Humans & evolution - possibilites and constraints

To start off with, a very relevant video clip that is an excerpt of "Pale Blue Dot"  by Carl Sagan, talking about humans as parochial beings in the context of the universe: http://www.youtube.com/watch?v=p6P2gfhGKXk

I loved Prof. Grobstein's remark that evolution opens up new possibilities for humans, rather than shutting us down or making us "merely material" beings just like all the other animals are considered to be. Common origins/ ancestry is definitely not a bad thing - if anything, this ties us closer to the community of life at large. Personally, I think it is beautiful to think of stories such as the theory of evolution not in terms of being true or false, but as opening new lines of inquiry and new possibilities. I think it is beautiful to think of evolution as exploring possibilities for what life could be by expanding, rearranging the patterns, and trying out new things - what else could organisms, humans, and stories seek to do? Certainly, living by the same old patterns and narratives is stagnant both biologically and psychologically.

_ _ _ _ _ _ _

Extract the passage from the post on humans and evolution starting at "I loved Prof." and ending at "biologically and psychologically.", copying it word for word.

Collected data
_ _ _ _ _ _ _

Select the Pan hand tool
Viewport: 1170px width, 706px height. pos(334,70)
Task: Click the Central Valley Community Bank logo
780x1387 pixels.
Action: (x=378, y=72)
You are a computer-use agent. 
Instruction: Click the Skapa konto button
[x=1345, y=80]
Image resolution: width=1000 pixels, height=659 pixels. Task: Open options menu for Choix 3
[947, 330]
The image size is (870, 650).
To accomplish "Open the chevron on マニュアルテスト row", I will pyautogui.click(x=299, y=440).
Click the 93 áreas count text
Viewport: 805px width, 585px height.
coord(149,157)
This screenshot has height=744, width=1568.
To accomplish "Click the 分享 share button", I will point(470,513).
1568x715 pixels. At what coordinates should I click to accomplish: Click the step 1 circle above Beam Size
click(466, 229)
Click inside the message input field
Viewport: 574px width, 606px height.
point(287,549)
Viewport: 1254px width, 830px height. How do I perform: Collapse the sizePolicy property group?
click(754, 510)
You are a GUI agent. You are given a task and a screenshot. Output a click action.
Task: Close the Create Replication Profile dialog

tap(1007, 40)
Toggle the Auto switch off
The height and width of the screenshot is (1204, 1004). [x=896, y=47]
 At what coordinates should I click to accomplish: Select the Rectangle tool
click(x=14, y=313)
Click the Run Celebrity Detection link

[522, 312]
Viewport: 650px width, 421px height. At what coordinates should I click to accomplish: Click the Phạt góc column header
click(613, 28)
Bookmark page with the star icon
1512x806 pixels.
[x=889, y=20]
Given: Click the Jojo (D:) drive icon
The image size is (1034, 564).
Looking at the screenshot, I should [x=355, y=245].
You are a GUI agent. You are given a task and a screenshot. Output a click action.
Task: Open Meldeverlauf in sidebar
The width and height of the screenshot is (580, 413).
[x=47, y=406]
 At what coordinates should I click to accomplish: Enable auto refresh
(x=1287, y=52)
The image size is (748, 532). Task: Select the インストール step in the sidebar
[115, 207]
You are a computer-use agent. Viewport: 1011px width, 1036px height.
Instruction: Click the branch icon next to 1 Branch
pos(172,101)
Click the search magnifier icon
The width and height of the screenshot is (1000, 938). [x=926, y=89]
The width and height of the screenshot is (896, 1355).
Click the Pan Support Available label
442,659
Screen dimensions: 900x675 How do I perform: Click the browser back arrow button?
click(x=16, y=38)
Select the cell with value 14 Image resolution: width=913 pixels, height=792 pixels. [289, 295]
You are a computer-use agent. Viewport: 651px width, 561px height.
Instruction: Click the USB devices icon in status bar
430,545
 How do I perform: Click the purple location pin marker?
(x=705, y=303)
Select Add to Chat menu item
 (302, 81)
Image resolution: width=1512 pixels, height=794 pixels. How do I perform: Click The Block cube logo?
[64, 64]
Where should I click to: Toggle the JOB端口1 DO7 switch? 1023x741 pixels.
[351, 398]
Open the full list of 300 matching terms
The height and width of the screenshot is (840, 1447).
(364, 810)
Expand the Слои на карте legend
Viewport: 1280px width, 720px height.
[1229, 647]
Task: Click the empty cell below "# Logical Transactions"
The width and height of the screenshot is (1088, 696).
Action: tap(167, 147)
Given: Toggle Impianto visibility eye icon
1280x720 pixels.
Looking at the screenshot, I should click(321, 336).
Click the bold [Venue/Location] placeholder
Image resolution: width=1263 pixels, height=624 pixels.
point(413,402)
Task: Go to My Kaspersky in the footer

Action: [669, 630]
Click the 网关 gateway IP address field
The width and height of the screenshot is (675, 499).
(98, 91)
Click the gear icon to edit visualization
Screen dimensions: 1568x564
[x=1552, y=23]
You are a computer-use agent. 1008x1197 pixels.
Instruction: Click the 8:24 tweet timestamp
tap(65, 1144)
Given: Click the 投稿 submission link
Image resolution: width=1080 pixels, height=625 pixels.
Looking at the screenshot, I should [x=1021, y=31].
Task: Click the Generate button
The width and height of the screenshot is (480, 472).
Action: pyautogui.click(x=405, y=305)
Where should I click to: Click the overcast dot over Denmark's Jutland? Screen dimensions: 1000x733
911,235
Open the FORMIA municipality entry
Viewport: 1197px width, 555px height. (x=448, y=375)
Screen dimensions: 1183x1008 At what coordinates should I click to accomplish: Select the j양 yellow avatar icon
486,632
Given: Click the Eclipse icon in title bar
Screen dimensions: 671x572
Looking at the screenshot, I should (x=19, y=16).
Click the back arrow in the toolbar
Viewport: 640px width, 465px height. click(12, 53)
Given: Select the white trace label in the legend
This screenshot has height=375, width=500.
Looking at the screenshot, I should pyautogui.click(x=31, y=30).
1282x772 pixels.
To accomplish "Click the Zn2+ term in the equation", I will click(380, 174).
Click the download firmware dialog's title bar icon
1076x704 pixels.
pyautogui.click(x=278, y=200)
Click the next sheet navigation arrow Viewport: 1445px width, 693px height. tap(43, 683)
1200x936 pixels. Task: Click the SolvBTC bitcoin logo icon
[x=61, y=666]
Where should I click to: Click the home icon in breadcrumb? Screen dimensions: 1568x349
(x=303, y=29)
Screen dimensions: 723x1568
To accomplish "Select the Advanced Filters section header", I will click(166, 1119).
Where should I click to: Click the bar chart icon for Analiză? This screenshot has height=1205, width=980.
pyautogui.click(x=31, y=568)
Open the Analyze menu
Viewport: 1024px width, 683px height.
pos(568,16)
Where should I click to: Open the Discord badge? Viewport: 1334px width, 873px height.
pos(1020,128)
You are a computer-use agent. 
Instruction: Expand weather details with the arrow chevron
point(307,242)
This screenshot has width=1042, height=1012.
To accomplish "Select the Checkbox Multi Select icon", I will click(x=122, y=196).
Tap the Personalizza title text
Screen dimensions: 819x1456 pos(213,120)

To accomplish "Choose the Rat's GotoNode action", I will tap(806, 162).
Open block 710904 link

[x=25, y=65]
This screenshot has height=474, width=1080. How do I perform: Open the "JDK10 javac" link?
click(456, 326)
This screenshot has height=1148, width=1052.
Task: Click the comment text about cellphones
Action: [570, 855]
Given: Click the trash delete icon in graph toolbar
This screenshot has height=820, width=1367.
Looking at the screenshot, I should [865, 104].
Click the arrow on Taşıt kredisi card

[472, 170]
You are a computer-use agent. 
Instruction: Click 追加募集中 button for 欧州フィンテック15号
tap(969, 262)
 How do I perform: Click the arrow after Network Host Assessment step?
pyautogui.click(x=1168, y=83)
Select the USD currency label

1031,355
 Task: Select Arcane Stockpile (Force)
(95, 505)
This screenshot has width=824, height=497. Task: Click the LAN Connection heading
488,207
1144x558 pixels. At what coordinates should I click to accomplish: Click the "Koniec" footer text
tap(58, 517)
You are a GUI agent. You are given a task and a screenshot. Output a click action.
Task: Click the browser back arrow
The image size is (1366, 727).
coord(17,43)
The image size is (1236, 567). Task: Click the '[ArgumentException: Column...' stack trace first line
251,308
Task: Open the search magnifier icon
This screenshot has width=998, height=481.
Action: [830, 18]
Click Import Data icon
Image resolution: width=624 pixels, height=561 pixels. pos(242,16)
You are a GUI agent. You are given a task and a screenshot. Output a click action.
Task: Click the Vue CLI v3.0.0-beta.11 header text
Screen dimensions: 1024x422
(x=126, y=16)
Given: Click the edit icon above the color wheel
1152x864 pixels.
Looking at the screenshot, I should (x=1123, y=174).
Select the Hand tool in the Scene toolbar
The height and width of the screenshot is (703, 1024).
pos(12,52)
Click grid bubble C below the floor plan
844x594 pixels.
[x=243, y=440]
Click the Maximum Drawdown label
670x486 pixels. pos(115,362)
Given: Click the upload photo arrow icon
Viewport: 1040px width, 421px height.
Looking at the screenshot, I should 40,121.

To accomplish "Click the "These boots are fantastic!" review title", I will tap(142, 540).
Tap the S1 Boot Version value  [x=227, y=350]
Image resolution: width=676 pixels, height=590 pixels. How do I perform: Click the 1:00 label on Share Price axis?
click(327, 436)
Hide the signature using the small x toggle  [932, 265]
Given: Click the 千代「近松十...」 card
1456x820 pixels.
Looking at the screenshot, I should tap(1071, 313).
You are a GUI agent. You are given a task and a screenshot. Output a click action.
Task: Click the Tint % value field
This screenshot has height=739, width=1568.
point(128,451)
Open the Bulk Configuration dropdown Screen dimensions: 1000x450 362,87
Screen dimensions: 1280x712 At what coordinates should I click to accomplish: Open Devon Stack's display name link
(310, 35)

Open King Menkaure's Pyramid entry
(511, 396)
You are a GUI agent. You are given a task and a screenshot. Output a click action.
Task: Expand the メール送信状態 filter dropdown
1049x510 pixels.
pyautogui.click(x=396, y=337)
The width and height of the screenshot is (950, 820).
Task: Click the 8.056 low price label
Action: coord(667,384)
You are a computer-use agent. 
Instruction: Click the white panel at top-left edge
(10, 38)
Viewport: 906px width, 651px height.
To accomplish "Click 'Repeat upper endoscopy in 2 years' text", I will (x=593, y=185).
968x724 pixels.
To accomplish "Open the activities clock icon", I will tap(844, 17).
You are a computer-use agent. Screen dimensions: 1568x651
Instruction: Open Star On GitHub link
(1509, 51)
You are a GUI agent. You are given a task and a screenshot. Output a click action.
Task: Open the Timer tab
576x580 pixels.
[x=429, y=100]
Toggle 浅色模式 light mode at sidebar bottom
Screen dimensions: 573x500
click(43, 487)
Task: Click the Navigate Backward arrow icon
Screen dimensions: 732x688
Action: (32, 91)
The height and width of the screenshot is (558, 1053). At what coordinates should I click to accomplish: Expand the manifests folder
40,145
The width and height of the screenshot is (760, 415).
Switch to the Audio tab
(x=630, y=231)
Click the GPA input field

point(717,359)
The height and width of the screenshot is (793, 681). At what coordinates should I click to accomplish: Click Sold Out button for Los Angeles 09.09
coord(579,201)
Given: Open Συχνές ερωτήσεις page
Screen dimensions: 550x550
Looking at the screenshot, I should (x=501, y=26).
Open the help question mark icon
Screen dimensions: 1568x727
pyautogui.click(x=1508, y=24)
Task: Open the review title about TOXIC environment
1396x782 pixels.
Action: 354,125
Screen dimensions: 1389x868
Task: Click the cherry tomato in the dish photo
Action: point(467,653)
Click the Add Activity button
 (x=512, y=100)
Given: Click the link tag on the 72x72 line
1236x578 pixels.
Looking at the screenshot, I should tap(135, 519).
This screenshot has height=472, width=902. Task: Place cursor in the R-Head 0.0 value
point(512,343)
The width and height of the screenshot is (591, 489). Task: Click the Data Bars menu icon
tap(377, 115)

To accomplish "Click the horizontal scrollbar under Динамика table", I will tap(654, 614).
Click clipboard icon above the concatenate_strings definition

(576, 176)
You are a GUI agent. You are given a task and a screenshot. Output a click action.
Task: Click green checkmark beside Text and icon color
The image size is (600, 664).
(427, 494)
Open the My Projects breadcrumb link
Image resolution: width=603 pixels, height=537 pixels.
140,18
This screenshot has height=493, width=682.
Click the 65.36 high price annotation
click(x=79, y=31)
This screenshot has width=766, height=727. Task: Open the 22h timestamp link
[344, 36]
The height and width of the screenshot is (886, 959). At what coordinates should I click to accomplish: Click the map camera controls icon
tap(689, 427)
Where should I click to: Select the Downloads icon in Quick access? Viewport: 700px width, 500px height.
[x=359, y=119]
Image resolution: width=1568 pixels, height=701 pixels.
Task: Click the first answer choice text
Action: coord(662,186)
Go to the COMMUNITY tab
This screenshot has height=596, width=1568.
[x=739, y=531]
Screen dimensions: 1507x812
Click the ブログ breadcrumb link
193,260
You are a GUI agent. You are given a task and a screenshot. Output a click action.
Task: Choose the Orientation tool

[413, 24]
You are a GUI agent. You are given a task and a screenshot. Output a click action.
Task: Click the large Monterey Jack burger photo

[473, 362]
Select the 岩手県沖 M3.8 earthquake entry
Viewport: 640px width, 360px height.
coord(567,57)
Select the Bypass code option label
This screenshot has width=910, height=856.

_ _ _ _ _ _ _

> **EXERCISE RESULT**
I loved Prof. Grobstein's remark that evolution opens up new possibilities for humans, rather than shutting us down or making us "merely material" beings just like all the other animals are considered to be. Common origins/ ancestry is definitely not a bad thing - if anything, this ties us closer to the community of life at large. Personally, I think it is beautiful to think of stories such as the theory of evolution not in terms of being true or false, but as opening new lines of inquiry and new possibilities. I think it is beautiful to think of evolution as exploring possibilities for what life could be by expanding, rearranging the patterns, and trying out new things - what else could organisms, humans, and stories seek to do? Certainly, living by the same old patterns and narratives is stagnant both biologically and psychologically.